**Task description**.
Go to the line with "371x804 pixels. Task: Click" in the entries below and write out every line from there through the line with "Given: Click the", exactly and without pictures.
*** Data extract Section Begins ***
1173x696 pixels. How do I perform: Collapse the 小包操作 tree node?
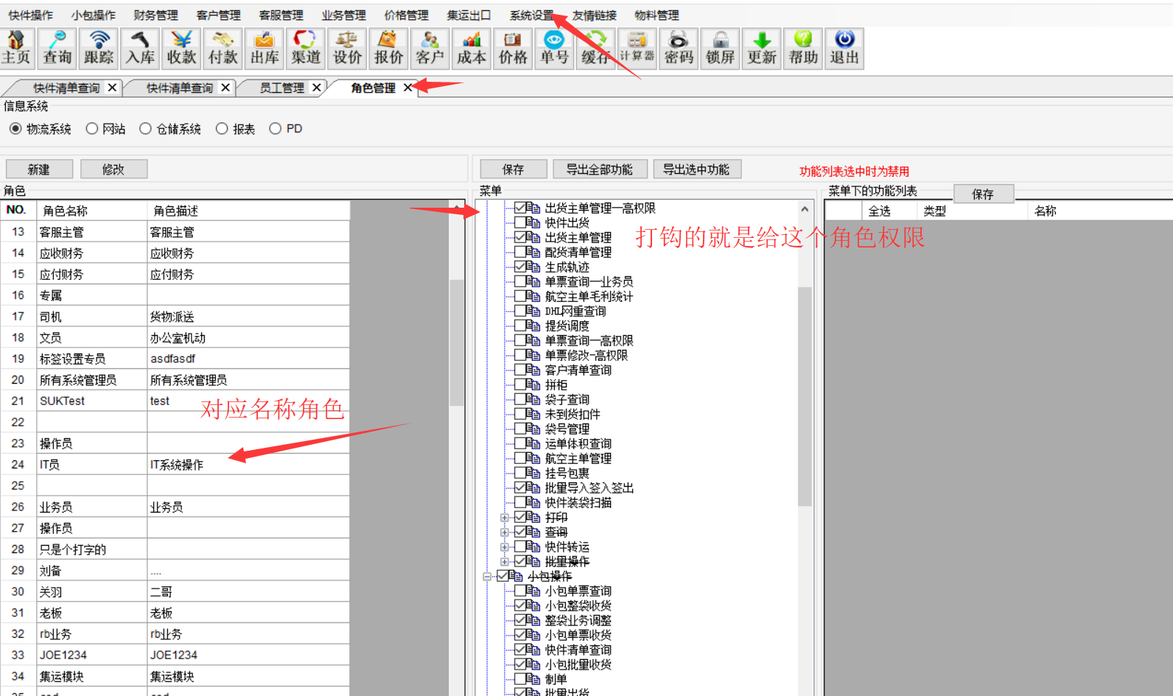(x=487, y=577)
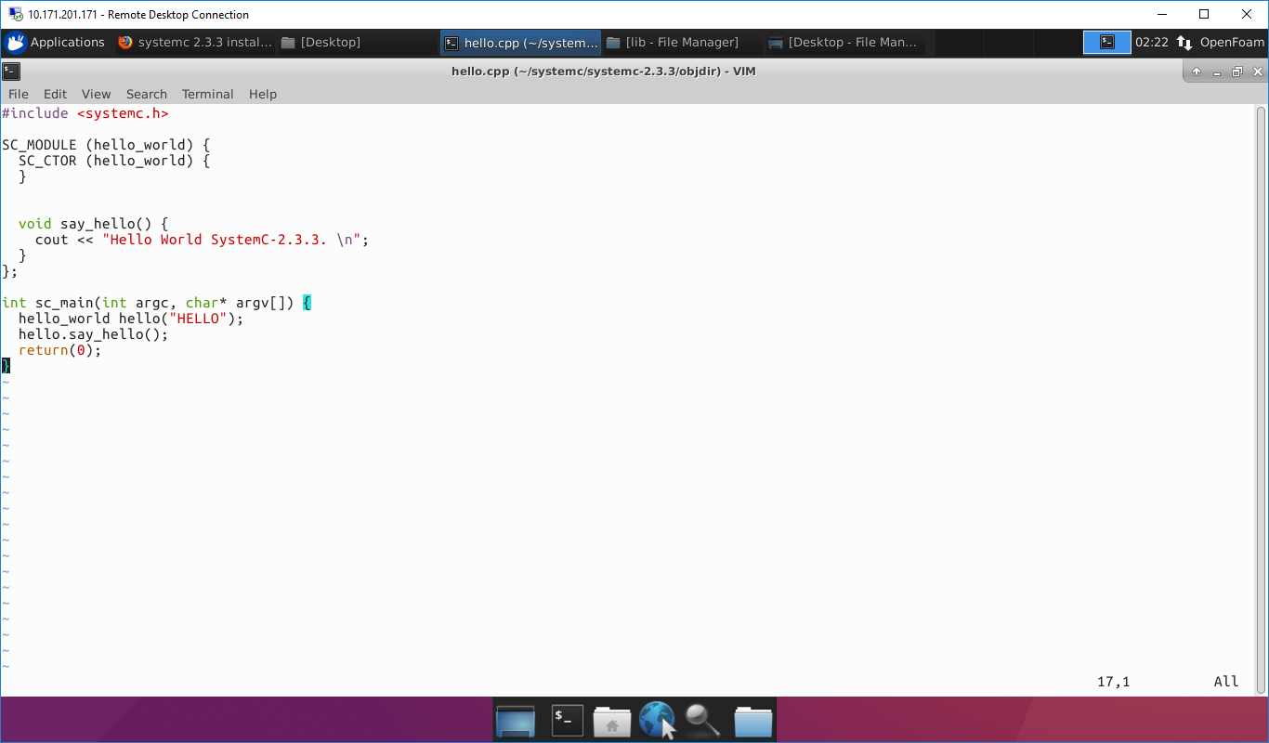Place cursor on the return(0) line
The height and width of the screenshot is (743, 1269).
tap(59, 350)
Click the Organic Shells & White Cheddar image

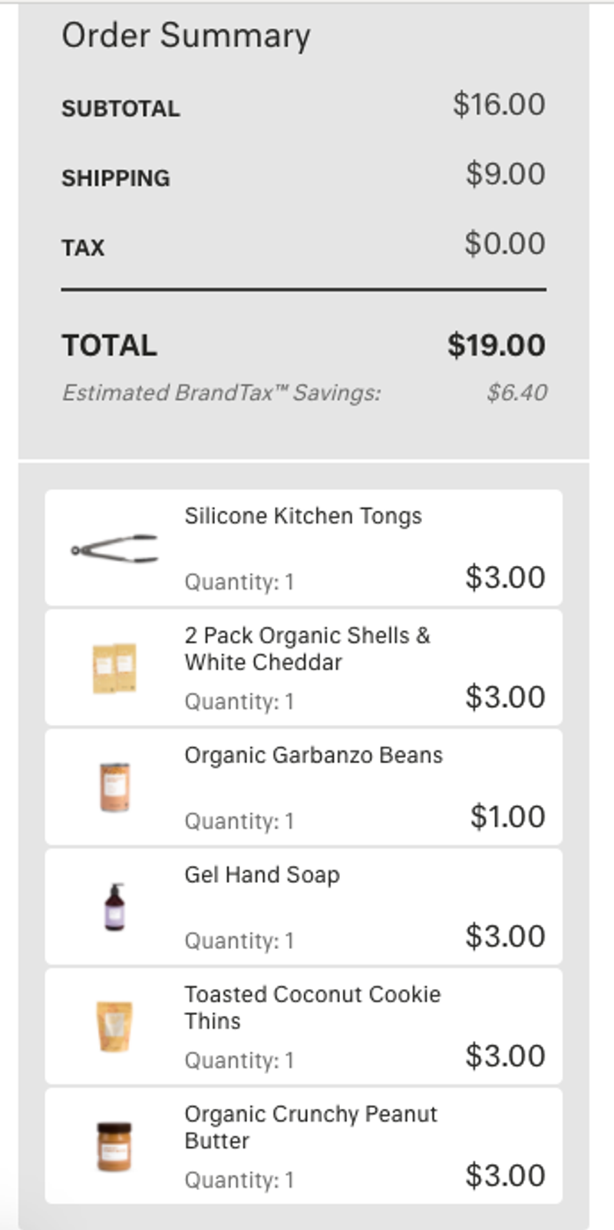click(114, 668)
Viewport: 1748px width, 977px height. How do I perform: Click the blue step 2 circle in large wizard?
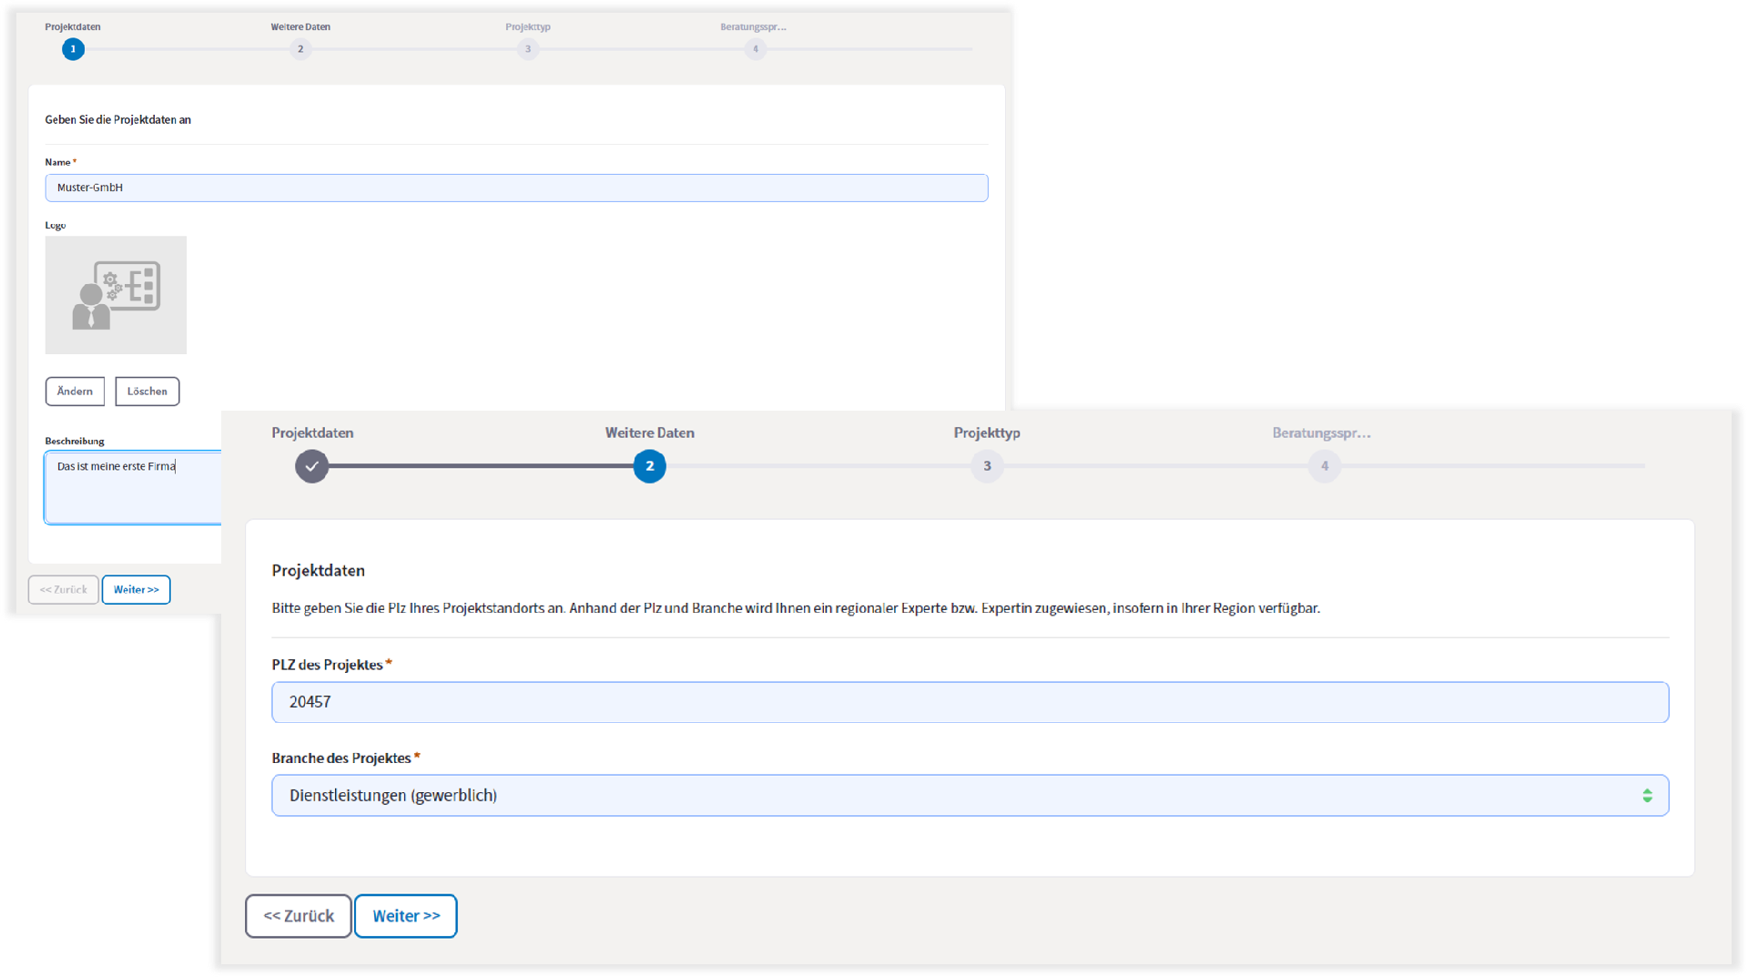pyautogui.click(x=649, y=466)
*** Data extract Section Ends ***
*** Data extract Section Begins ***
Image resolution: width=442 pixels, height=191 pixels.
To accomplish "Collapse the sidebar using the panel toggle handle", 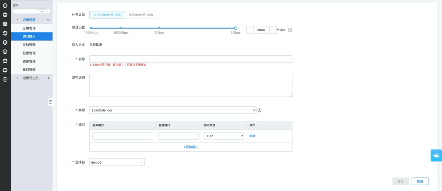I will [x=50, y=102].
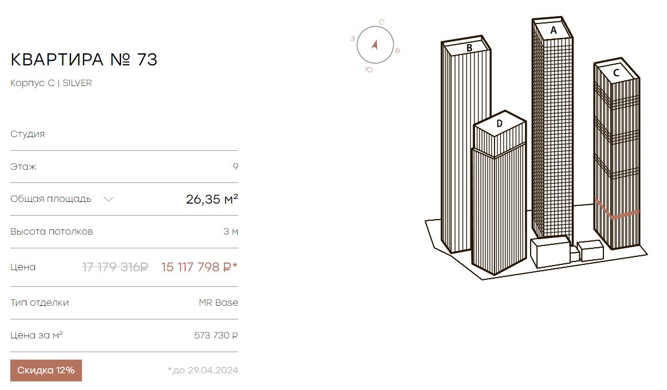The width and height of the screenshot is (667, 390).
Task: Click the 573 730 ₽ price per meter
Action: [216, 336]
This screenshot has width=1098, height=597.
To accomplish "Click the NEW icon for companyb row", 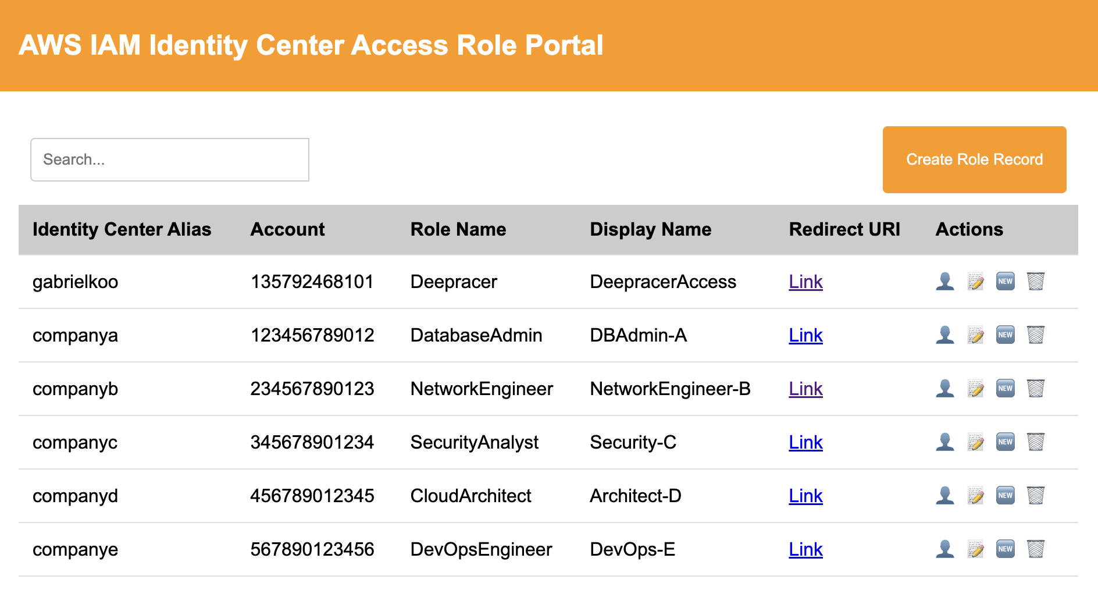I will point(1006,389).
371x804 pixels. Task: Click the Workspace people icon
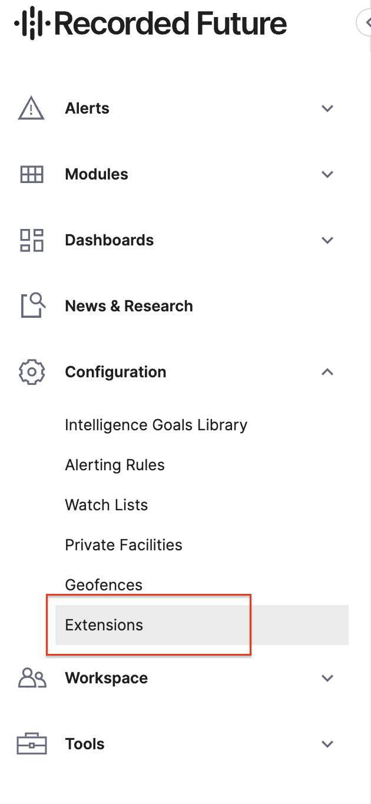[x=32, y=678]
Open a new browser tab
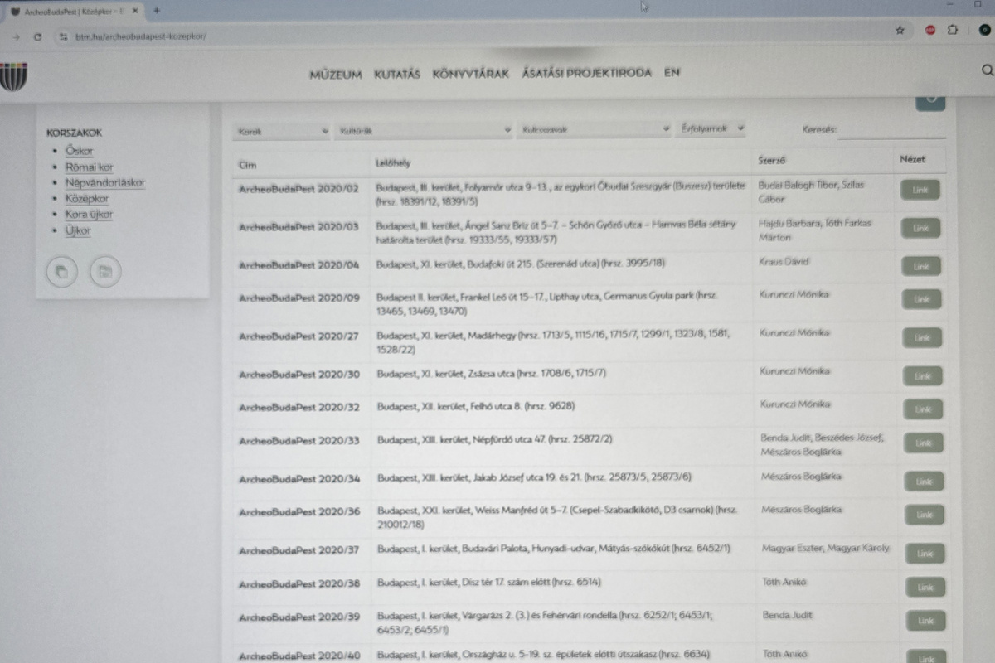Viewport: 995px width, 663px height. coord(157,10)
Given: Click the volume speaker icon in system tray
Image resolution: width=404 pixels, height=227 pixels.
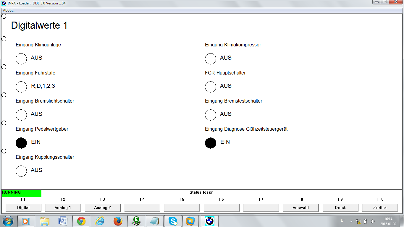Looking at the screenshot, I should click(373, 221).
*** Data extract Section Ends ***
**Result below**.
371x804 pixels. Task: Click the Workspace people icon
[x=32, y=678]
Open a new browser tab
Viewport: 995px width, 663px height. coord(157,10)
Given: Click the volume speaker icon in system tray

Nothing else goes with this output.